While data show that cases were the highest among older adults in the early stages of the pandemic, German epidemiologist Karl Lauterbach suggested in April, when the pandemic was widespread in China and Italy, that thousands of young people may have helped seed the COVID-19 pandemic since last December.
“Experience maybe believes that it’s a severe disease for older people,” Lauterbach told VOA in March. “But we now know that many of the younger people also get severely ill and may sustain long-term consequences.”
“They get a very severe and atypical pneumonia and may end up in the [intensive care unit],” Lauterbach, a scientist and member of Germany’s Bundestag Parliament, said. “And they have way more severe disease than we initially believed.”
In December 2019, as COVID-19 was emerging in China, colleges and universities worldwide released hundreds of thousands of students home for winter break. Many of the more than 360,000 Chinese students who study in the U.S. returned to China for the holiday.
A month later, they and other international students returned to their campuses in the U.S. and around the world as COVID-19 was gaining speed.
In March, U.S. colleges and universities began their spring breaks, times when students traditionally head to warm beach destinations, such as in Florida, Texas and Mexico, to blow off steam after studying for midterms.
Dr.
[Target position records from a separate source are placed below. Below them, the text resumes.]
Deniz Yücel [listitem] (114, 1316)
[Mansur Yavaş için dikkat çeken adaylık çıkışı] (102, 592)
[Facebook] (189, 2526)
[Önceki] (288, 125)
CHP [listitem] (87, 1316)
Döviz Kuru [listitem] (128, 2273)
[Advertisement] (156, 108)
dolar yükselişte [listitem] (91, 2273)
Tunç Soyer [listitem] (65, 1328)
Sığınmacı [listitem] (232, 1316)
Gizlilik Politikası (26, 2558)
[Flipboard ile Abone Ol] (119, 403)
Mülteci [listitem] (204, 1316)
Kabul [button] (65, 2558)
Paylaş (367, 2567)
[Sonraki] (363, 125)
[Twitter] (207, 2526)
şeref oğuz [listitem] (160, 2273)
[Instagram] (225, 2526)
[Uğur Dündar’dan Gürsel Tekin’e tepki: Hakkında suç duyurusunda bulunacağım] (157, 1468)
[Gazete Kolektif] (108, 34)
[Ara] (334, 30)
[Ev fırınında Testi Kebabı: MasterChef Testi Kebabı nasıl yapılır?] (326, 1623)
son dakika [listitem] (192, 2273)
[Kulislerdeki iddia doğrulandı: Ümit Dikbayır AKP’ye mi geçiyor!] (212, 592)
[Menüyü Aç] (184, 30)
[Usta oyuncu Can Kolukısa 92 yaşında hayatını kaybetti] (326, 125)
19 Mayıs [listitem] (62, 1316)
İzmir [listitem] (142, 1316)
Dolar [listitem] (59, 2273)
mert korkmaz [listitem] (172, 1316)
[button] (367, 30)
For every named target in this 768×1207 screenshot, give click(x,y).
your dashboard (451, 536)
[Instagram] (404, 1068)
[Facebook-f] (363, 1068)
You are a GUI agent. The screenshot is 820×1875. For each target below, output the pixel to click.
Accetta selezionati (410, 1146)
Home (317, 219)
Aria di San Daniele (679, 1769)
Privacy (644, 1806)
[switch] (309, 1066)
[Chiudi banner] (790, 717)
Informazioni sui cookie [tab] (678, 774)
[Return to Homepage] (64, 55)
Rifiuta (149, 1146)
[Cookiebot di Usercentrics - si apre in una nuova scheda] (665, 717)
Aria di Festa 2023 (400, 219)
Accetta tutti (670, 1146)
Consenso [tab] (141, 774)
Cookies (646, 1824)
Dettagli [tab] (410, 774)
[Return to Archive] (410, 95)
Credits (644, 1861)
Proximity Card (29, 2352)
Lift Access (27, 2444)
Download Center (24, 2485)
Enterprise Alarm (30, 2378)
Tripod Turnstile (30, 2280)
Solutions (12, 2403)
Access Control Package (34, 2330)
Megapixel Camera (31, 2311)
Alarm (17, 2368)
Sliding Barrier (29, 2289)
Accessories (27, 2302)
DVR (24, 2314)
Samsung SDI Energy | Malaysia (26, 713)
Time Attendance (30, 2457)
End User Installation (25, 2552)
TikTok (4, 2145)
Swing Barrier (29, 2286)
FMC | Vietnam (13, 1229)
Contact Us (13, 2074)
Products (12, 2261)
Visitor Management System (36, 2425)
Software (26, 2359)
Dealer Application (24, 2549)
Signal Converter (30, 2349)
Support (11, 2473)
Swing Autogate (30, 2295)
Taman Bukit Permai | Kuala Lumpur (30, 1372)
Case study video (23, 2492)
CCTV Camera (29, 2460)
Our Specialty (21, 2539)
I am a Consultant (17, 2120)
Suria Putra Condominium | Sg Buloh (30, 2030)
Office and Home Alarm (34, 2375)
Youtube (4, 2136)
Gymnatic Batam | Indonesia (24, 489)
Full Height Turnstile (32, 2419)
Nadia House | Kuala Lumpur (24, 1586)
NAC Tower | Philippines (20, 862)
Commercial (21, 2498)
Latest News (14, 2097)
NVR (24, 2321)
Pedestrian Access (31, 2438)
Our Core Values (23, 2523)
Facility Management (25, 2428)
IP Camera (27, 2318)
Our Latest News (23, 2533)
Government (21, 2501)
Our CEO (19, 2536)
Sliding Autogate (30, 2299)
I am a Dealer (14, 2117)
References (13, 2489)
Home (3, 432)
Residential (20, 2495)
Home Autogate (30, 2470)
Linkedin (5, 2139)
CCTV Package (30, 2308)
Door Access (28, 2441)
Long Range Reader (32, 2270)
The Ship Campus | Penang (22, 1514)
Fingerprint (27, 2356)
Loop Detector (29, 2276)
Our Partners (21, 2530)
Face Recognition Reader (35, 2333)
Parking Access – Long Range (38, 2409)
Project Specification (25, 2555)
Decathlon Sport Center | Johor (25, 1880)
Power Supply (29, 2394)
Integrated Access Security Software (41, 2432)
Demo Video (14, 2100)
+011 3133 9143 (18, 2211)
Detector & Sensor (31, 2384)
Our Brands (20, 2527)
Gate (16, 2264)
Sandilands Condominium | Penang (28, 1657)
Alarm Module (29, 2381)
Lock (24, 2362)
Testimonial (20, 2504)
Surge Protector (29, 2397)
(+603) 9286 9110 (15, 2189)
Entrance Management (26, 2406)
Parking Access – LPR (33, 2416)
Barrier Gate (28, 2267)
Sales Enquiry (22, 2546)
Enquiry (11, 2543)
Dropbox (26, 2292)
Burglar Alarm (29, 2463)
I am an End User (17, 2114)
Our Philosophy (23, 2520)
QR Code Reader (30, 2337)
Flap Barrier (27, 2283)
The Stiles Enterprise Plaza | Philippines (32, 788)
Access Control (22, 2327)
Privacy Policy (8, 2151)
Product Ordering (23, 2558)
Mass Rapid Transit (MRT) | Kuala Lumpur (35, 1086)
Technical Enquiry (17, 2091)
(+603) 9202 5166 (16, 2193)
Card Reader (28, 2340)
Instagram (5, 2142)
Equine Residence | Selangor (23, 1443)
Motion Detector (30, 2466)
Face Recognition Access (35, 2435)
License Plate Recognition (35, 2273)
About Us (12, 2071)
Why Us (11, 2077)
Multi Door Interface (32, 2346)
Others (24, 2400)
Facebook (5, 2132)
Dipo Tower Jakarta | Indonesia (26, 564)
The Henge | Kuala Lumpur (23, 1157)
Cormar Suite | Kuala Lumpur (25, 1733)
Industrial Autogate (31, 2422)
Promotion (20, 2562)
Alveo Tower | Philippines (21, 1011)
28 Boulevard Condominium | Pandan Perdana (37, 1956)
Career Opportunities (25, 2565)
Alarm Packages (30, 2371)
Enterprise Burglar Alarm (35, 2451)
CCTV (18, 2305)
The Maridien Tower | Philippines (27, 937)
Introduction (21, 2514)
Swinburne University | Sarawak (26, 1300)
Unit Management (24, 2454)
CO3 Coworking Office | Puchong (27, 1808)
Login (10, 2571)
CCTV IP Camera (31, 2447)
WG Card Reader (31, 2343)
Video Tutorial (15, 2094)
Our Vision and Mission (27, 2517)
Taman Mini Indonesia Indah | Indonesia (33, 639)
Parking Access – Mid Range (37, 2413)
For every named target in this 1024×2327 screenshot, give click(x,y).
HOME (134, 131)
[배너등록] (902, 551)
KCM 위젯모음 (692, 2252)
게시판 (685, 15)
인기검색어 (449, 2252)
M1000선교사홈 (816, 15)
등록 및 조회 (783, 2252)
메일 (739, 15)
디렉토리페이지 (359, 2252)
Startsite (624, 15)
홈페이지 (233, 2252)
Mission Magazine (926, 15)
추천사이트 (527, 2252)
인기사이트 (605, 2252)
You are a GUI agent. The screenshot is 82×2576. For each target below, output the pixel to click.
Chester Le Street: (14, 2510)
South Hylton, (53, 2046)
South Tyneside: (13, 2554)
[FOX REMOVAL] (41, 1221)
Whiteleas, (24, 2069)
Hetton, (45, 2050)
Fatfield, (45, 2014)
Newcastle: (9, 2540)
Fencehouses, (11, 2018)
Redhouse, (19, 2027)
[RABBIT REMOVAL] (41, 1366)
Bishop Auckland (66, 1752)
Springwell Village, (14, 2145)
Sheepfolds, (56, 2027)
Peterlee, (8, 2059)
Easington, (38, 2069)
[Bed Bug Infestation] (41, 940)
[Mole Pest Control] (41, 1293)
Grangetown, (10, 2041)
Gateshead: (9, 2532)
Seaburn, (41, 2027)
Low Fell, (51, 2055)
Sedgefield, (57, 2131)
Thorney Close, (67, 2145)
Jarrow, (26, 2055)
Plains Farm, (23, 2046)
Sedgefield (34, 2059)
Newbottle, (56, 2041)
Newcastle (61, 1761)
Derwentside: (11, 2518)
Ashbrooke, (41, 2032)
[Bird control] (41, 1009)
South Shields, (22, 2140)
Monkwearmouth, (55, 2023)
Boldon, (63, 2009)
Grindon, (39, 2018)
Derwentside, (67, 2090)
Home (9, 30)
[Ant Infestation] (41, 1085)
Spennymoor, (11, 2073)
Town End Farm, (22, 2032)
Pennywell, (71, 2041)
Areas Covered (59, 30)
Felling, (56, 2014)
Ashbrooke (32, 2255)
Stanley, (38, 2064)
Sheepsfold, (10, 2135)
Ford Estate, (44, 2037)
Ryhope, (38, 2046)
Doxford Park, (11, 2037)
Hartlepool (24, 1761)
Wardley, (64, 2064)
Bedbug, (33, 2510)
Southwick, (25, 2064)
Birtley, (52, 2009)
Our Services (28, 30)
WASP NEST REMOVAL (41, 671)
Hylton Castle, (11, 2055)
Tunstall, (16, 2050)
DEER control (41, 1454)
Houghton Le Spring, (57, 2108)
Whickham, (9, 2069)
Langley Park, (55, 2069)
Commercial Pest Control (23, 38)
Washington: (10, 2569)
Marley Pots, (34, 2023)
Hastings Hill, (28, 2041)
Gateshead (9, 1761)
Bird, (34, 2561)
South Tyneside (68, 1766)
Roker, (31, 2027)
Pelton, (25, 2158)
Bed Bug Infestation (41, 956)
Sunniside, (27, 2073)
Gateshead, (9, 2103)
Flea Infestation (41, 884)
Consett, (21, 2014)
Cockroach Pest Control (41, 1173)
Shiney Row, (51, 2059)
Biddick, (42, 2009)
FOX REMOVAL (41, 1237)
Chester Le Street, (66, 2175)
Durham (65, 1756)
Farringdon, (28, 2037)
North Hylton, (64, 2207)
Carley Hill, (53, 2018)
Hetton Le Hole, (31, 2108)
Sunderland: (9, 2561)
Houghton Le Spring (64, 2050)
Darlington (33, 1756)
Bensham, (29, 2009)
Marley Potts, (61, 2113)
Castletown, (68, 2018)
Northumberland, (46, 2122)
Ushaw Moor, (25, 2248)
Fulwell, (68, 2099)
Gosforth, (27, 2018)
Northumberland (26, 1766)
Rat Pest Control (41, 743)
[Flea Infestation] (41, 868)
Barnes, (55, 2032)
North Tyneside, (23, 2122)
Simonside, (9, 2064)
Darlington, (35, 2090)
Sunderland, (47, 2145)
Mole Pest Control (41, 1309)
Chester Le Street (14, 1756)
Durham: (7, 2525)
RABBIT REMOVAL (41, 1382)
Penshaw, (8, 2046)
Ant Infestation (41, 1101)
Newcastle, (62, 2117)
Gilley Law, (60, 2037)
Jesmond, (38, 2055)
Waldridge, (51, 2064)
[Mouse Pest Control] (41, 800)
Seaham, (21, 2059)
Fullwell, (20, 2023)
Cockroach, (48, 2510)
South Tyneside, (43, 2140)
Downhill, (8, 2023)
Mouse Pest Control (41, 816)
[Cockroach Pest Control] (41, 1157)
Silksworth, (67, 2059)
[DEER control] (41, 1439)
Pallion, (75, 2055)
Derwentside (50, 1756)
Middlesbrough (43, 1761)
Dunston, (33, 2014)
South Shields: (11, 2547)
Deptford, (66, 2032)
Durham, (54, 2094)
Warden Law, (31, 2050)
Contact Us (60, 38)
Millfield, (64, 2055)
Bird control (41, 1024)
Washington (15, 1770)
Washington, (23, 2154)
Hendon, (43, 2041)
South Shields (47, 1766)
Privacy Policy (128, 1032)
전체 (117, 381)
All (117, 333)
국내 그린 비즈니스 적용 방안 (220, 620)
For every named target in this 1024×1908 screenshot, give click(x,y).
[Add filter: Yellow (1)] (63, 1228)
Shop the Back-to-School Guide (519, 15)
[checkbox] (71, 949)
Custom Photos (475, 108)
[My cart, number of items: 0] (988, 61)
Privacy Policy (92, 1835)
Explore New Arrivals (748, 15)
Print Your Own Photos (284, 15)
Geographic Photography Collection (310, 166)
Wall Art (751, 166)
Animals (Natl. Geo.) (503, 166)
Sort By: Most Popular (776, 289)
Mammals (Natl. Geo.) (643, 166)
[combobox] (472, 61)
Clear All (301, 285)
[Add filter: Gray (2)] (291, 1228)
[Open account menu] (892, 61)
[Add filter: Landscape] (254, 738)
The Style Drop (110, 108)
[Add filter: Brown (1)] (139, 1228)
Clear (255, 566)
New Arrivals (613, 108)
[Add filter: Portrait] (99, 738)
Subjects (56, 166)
Sean O’Leary, associate professor of pediatrics-infectious diseases at the University of Colorado Anschutz Medical Campus, told VOA that in response to the wave of COVID-19 cases in the U.S., many universities shut down their campuses, sent students home or asked them to return from spring break to clean out their rooms, and then put them on airplanes for points around the country.
“From the perspective of the U.S. as a country, was that the best choice?” O’Leary asked. Campuses were “one place where we knew there was widespread transmission.”
Lauterbach said the disease is insidious in younger people because they typically show only mild or no symptoms, and scientists now believe that 80% of COVID-19 transmission occurs among those who don’t seem ill.
A study by the American Academy of Pediatrics looked at more than 2,000 youths ages 18 and younger in China.
Doctors from Shanghai Children’s Medical Center and Shanghai Jiao Tong University School of Medicine wrote that where the virus first emerged, in Hubei province, 13% of confirmed cases had asymptomatic infection, a rate that “almost certainly understates the true rate of asymptomatic infection, since many asymptomatic children are unlikely to be tested.”
Research published Aug. 6 by JAMA Internal Medicine found that many COVID-19 patients remained asymptomatic for a prolonged period, and the viral load was similar to that of symptomatic patients.
Older children have also been shown to transmit the coronavirus as much as adults, according to a large study from South Korea.
The study, which analyzed nearly 65,000 people in South Korea, found that children younger than 10 were around half as likely to spread the virus as adults. However, young people ages 10 to 19 years old are more likely than other age groups to disperse COVID-19 into households.
Of 10,592 household contacts, 11.8% had COVID-19, with 18.6% being index patients ages 10 to 19. It was 1.9% for the 48,481 non-household contacts.
“We should make it clear to younger people that if they behave in a careless fashion, that they are not only putting themselves, their peers, older people and peers [with underlying conditions] at risk,” Lauterbach said, “but they put themselves at risk and their best friends. So, we need to convey a message that this is a serious disease for all age groups.”
“It is quite clear that not many young people die from the disease,” Lauterbach said.
“But it is astonishing that we see very, let's say, remarkable numbers of younger people in the ICU and also often on ventilator support,” he said.
“Currently, we do not know whether they will fully recover their lung function or not. We definitely do not know that for certain. So, we have to take this way more seriously than we did in the past.”
Kathleen Struck contributed to this report.